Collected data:
--------

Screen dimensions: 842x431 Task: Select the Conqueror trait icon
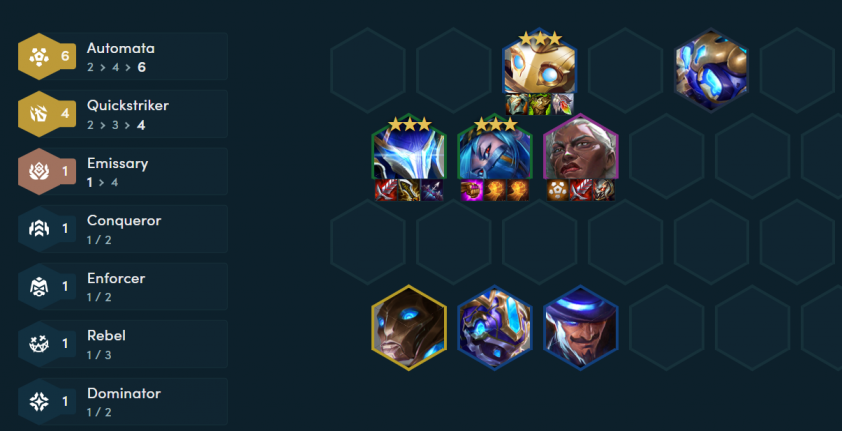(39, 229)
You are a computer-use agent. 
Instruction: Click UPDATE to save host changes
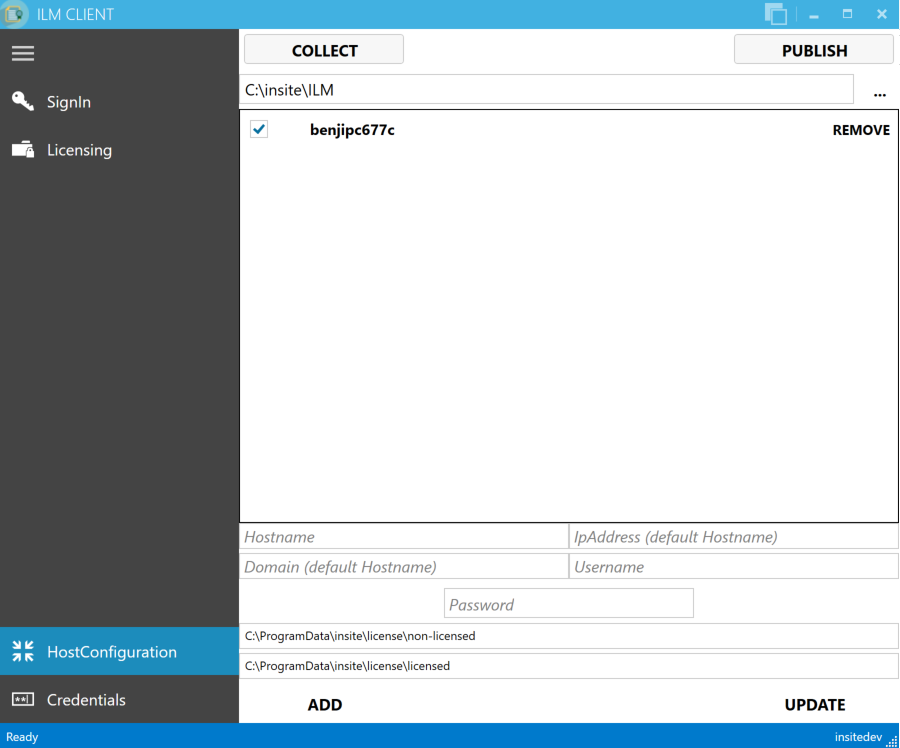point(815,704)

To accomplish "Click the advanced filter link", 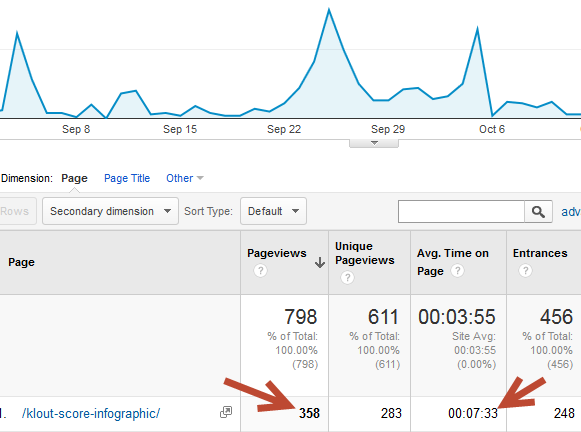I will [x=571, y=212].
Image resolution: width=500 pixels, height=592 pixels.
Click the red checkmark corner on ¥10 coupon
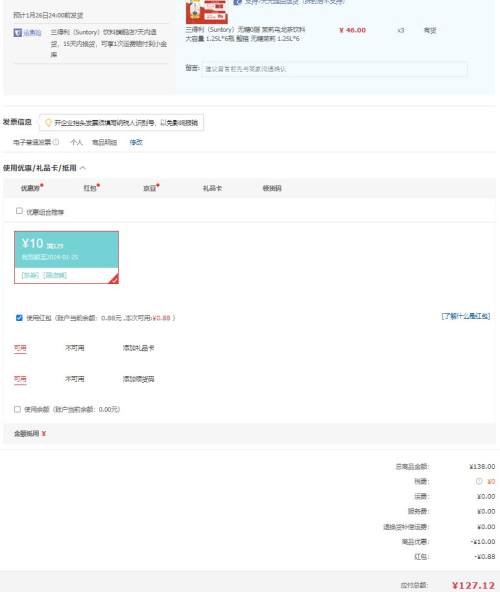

--------

*TASK GOAL*
Take the line containing "Image resolution: width=500" and every line after it through the end of the data, and write them out exactly, with no pictures.

*ANSWER TO THE PROBLEM*
Image resolution: width=500 pixels, height=592 pixels.
Click the red checkmark corner on ¥10 coupon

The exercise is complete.